The rivalry has undoubtedly upped the quality and intensity of the game, but the slagging has ricocheted in every direction like one of those trick bouncing balls. The hop balls were fleeting and quick-fire, but now, with the internet, comments are permanently on record and are easy accessed by the opposition.
Indeed, the 'net' is the last refuge of the know-all luder, who can get no one to listen to him in the pub.
I can't handle the crowing after beating Leinster. If you want to motivate the opposition, there's no better way than by poking fun at them, or by belittling their efforts. Yes, there were Leinster men who got soft caps. Yes, we had selectors, all now dead, who were as useless at picking as men hunting for periwinkles when the tide was in.
Munster and, in particular, Shannon were bitter and rightly so, but times have moved on and while we may disagree with certain selections, there is no bias.
Munster fans will agree when I say the deranged comments of a minority, who hide behind hoody web aliases, are to be abhorred and believe me when I say such statements do not reflect the true feelings of us Munster fans.
We have no idea who posts the comments, for all we know they could be double agents, but there's no better way of getting Leinster psyched up.
There's no harm in a bit of banter and even when you get knocked, the posts can be hilarious -- just like this one: "The Cork hurlers are back on strike and they won't give up until Brian Cody resigns" -- but it can go too far.
Now Jonathan Sexton happens to be my godson and God help us, he plays for Leinster. Don't blame the young lad -- he was born in Dublin and being very young at the time, he had no say in the matter.
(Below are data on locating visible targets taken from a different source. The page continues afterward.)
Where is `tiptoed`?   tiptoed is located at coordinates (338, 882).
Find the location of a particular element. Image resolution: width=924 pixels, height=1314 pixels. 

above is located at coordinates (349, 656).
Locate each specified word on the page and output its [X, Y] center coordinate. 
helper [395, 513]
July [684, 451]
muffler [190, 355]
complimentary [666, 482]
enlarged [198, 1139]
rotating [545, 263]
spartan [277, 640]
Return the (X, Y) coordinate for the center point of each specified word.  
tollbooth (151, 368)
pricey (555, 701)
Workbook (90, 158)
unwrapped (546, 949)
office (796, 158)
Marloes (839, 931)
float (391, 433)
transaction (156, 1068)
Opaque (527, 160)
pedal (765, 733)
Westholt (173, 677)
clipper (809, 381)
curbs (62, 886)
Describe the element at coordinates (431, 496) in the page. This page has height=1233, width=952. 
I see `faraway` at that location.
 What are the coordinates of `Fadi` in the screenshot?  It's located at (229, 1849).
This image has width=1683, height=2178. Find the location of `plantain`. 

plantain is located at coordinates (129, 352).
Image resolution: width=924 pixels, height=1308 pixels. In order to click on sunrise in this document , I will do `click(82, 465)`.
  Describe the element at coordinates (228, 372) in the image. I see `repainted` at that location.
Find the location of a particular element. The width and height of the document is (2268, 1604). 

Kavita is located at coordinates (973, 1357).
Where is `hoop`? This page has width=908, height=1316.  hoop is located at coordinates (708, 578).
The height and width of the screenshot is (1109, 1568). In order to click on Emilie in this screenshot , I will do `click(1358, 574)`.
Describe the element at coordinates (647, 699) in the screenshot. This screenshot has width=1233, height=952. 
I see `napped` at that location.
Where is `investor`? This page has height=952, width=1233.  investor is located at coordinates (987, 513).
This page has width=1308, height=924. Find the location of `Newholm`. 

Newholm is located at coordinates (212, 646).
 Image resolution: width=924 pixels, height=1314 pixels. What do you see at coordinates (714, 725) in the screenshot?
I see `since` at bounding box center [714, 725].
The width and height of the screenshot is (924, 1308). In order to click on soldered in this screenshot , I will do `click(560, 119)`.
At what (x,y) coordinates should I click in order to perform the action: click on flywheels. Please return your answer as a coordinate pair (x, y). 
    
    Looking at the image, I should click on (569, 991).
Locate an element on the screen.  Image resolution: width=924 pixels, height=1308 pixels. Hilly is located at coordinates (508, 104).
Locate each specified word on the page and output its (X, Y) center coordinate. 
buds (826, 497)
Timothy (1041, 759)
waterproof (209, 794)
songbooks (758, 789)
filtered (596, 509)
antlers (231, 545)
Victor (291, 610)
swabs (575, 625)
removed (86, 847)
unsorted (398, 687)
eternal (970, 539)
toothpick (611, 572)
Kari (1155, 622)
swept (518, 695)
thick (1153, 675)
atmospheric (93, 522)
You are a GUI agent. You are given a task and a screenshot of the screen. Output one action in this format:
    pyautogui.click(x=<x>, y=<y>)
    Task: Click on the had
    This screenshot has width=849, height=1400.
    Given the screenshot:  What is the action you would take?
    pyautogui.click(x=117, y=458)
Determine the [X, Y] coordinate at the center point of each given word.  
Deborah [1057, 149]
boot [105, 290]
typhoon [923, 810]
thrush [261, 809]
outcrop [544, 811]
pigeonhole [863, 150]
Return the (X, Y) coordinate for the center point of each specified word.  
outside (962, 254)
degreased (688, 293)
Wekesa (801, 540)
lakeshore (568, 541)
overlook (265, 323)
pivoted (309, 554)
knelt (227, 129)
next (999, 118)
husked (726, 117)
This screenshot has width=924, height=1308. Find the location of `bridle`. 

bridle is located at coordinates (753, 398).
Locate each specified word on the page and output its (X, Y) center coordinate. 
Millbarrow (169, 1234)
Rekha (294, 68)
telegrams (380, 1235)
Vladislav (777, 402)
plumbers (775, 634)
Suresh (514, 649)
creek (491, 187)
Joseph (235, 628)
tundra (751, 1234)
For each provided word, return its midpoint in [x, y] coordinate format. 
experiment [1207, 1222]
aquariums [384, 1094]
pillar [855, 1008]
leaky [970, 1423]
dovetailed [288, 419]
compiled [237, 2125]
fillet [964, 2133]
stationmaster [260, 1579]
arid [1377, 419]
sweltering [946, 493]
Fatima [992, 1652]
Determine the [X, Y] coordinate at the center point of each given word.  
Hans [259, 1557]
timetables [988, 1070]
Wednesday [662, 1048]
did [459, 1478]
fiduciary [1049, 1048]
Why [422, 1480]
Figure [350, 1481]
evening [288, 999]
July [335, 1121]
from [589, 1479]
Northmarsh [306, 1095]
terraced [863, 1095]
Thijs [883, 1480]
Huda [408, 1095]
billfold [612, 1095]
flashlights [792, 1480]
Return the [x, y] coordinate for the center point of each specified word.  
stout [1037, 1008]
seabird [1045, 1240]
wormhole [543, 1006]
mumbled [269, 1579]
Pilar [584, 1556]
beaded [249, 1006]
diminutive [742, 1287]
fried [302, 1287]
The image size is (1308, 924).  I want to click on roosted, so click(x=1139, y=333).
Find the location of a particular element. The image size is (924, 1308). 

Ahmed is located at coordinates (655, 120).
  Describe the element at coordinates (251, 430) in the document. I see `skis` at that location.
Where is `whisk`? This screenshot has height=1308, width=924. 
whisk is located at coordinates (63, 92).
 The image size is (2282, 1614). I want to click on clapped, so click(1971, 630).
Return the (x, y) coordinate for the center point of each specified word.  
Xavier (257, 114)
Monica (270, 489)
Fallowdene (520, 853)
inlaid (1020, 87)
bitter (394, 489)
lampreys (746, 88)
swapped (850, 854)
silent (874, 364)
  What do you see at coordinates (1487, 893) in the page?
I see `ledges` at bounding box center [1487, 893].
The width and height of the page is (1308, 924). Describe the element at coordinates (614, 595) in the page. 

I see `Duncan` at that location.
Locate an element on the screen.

His dad, Jerry, is a Kerryman, a schoolboy international and a past captain of beloved Bective. Jonathan's lovely mother, Clare, loves Ballybunion and Listowel. His uncle Willie played for Ireland, Munster, Garryowen and Listowel Emmets when it was both unprofitable and dangerous. Jonathan got into a bit of bother against Munster, but it wasn't actually his boot that made contact with Mafi -- so easy up on him.
I am very fond of the young lad -- now that the godchild is in the money, he sends me on a good few quid every week. He is a big Kerry football fan and I know how much it would mean to him to play in Croke Park. I hope too, if he does get a run, he will score five tries, a drop goal from inside his own parallelogram and still end up on the losing team.
We are all mixed up in the melting saucepan that is this little country. For me it has never been a question of being against Leinster -- I'm just for Munster.
Those of us who cheered on our Grand Slam heroes in Cardiff didn't care what province the winners came from; indeed, there was a spontaneous singing tribute in Thomond last Sunday when the Munster fans reprised Tommy Bowe's greatest hit -- 'The Black Velvet Band'.
And that brings us to the last reason for being nice to Leinster -- the bookies have it completely wrong and Leinster do have a chance. The All-Ireland semi-final will be some battle.
So, let's go easy on Leinster just in case they flay us with our own words.
PS: Pride of the Parish gives a superb insight into the love of place that has made the GAA what it is today.
Check it out on RTE 1 on Fridays at 8.30, but don't forget to go to your local afterwards. Things are very bad. And good luck to my pals from Tullamore in the Towns Cup Final. No better boys.